Originally from Canada and USA, Mary has lived in New Zealand for nearly thirty years. She is an ecologist, theologian and writer, has two grown daughters, and lives with her husband Peter in the Titirangi bush.
In 1966, our family moved from Battle Creek, Michigan to Cleveland, Ohio, and my mother decided I was old enough to choose my new high school. There was only one problem: all she knew was that St Joseph’s Academy was half an hour from home, and Magnificat High School was an extra fifteen minutes.
I chose the closest school, and as the bus wound its way down a dark and narrow gravel drive, I had a curious feeling of going back in time. Trees crowded in on each side. Breaking out of the shadows, an ancient building of stone and yellow brick materialised. Girls in blue plaid pinafores were crossing the lawn, climbing wide stone stairs and disappearing behind tall wooden doors.
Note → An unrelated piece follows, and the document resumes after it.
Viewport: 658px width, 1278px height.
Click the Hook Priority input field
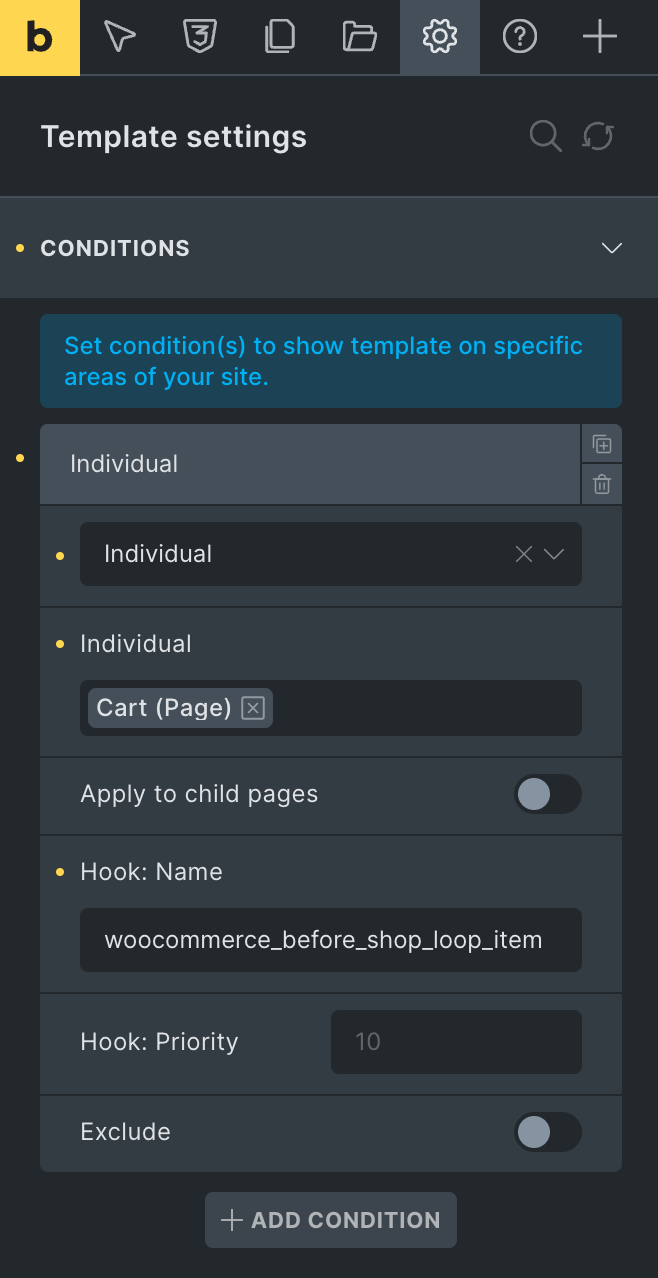coord(456,1042)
Mother Superior, in her black skirts and white headdress, was waiting for me inside the door: ‘Welcome to St Joseph’s, dear. Jeannie will be your guide for the first few days until you find your way around.”
‘Hi’ said Jeannie, looking me over. ‘I guess you don’t have a uniform yet.’ I glanced at hers. The pleated pinafore fell far below her knees, ending an inch above sagging white bobby socks and unthinkable black and white saddle shoes. Were these people out of the dark ages? How could I possibly wear those?
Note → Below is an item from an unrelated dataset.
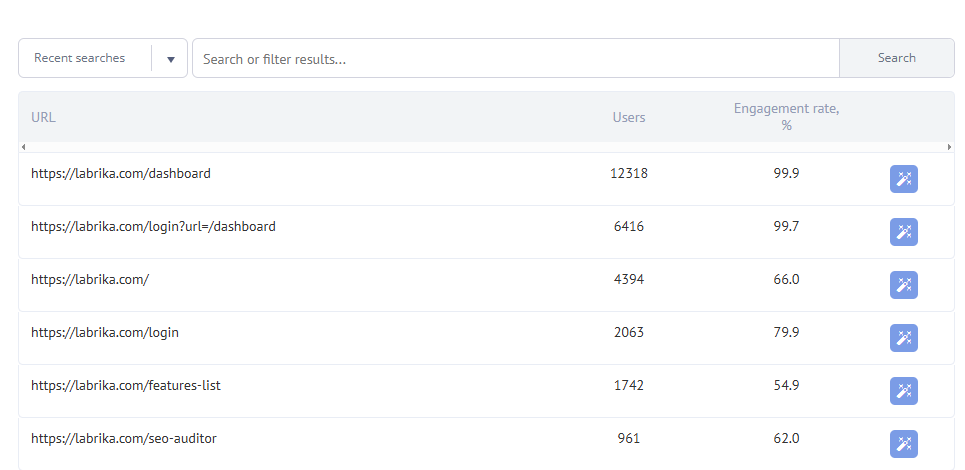Click magic wand icon for labrika.com/login row

click(903, 338)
Jeannie cheerfully pointed out the books I needed in the book room, and then led me toward our first class. ‘We’ll have to get you a bimbo bag for those books tomorrow,’ she said, gesturing at a bulging cloth sack over her shoulder.
‘A BIMBO BAG?’ I echoed incredulously.
Obediently, I followed Jeannie around all day, and found the right bus to get me home. ‘How was your day, Mary?’ my mom asked. And I burst into tears.